Ninguém está preso: Direcção da Escola do II Ciclo n.º 5114 no Zango acusada de furtar mais de 15 computadores para abrir cibercafés
O director-geral da Escola do II Ciclo do Ensino Secundário n.º 5114, Zeca Branco Dias, o Subdirector pedagógico, Daniel Sebastião, e o Subdirector administrativo, Adriano Adão Gaspar, estão a ser acusados de extraviar 20 computadores e dois aparelhos de ar-condicionado da referida instituição de ensino, durante o período da pandemia da COVID-19, no município do Calumbo.
Por: Solange Figueira
A instituição está localizada em frente ao Centro Cultural do Zango 2. Segundo denúncias, os três responsáveis aproveitaram-se do contexto pandémico para retirar da escola os equipamentos mencionados, com a intenção de utilizá-los para fins pessoais.
De acordo com os denunciantes, o Subdirector administrativo, Adriano Adão Gaspar, foi quem mais se beneficiou com o desvio dos computadores, tendo alegadamente aberto vários cibercafés nas ruas do Zango 2. Por conta destas acusações, em Março do corrente ano, um grupo de professores apresentou queixa ao Serviço de Investigação Criminal (SIC) e ao Ministério da Educação, que decidiu suspender, por tempo indeterminado, os dois subdirectores mencionados.
Segundo Simão Bento Formiga, secretário provincial do Movimento dos Estudantes Angolanos (MEA) na Província de Icolo e Bengo, todo o material desapareceu da sala de informática.
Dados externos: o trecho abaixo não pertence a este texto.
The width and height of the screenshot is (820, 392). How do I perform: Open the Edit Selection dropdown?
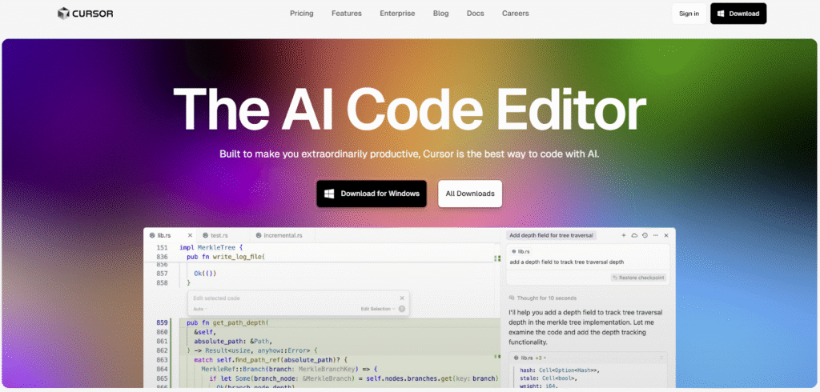click(x=377, y=309)
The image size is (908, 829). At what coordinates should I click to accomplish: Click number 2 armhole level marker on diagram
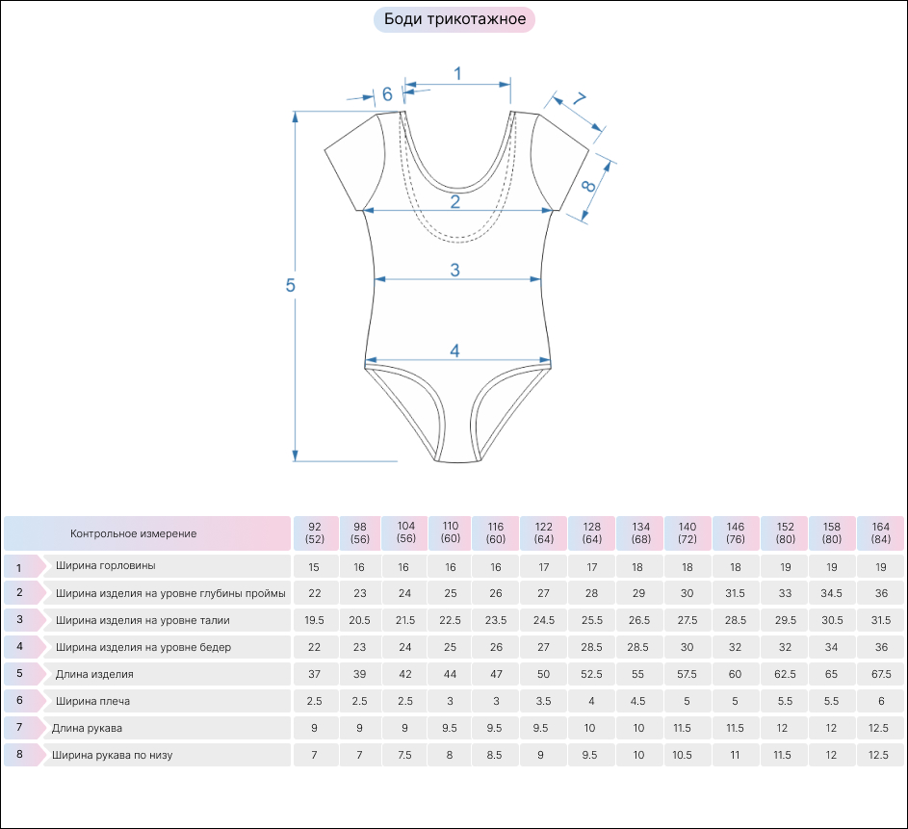pyautogui.click(x=455, y=201)
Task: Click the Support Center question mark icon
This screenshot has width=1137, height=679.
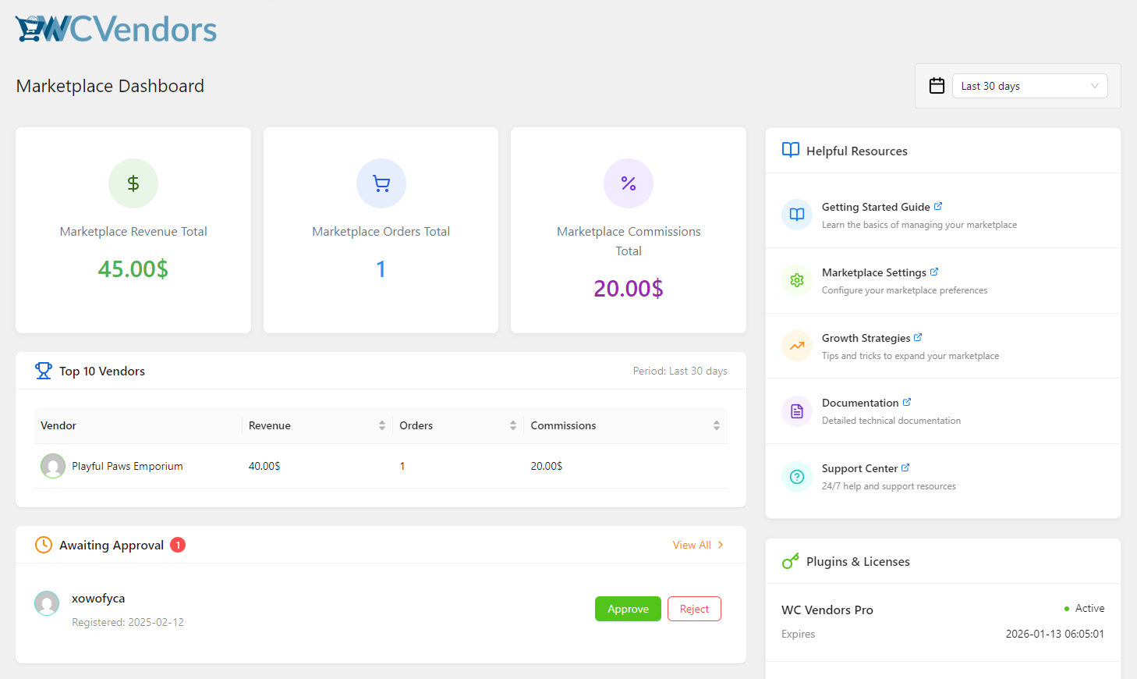Action: [x=796, y=477]
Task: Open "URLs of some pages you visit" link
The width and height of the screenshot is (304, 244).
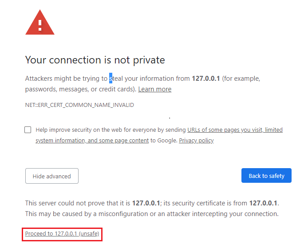Action: (225, 130)
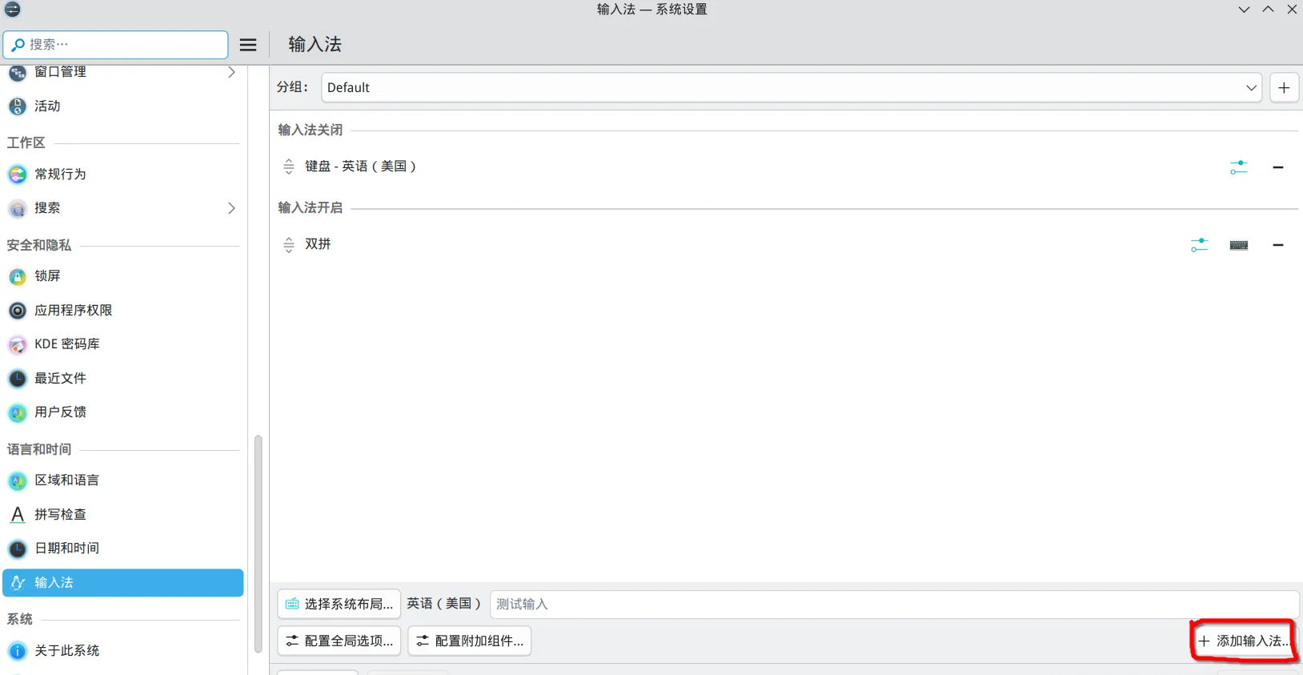
Task: Expand the Window Management submenu arrow
Action: 231,72
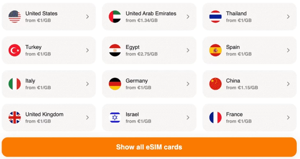
Task: Open the Italy card chevron arrow
Action: tap(88, 84)
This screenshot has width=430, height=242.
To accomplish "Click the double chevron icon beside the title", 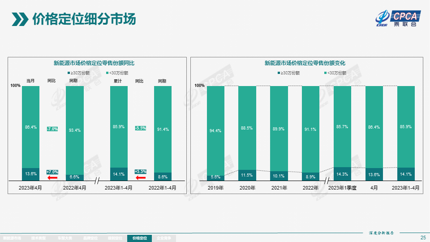I will pos(20,19).
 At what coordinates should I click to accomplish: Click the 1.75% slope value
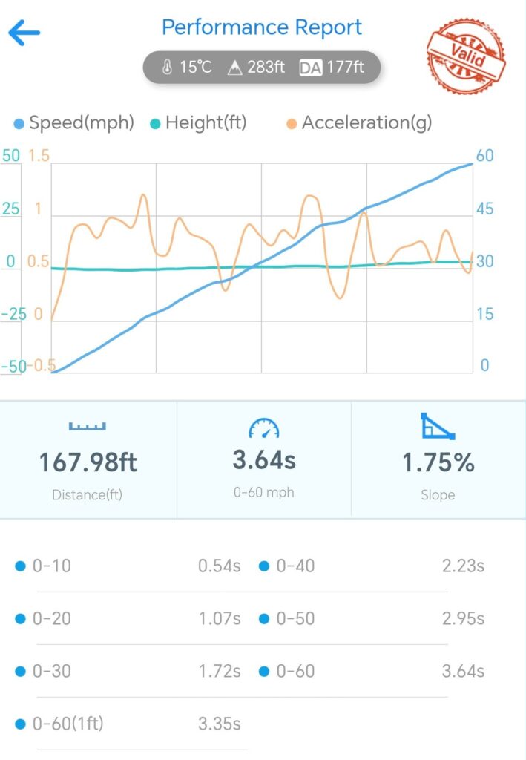pyautogui.click(x=438, y=463)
Os responsáveis também teriam levado um televisor plasma da sala dos professores.
"Temos todas as provas. Há ainda o caso de um professor de Geologia que está ausente do país há mais de sete meses, mas continuava a receber salário. Quem assinava por ele era o subdirector administrativo. Esse mesmo subdirector também obrigava os alunos a capinar o pátio da escola em condições desumanas e impunha aos seguranças a tarefa de regar os jardins", denunciou o representante do MEA.
A associação estudantil afirmou que encaminhou uma participação ao SIC, exigindo que as autoridades competentes investiguem e responsabilizem os autores do furto dos equipamentos, considerados património essencial para a formação dos estudantes.
O MEA reafirmou o seu compromisso com a defesa dos direitos dos estudantes e garantiu acompanhar de perto o desfecho do processo, para assegurar que os acusados sejam criminalmente responsabilizados.
A equipa de reportagem do jornal Na Mira do Crime deslocou-se à Escola n.º 2014, no Puniv, com o objectivo de ouvir os acusados.
No entanto, os mesmos não se encontravam presentes na instituição, devido à suspensão.
Alguns coordenadores e funcionários administrativos confirmaram a veracidade das acusações e consideraram que, por esse motivo, os envolvidos foram proibidos de entrar nas instalações da escola.
Por sua vez, o director Zeca Branco Dias não foi suspenso, pois, segundo fontes internas, terá deixado o cargo em Fevereiro deste ano para se dedicar a outros projetos profissionais.
Este jornal tentou contactar os subdirectores suspensos por via telefónica. Um dos professores conseguiu falar com eles, mas os mesmos declararam que, por estarem a ser alvo de um processo criminal, não prestarão declarações enquanto decorre a investigação.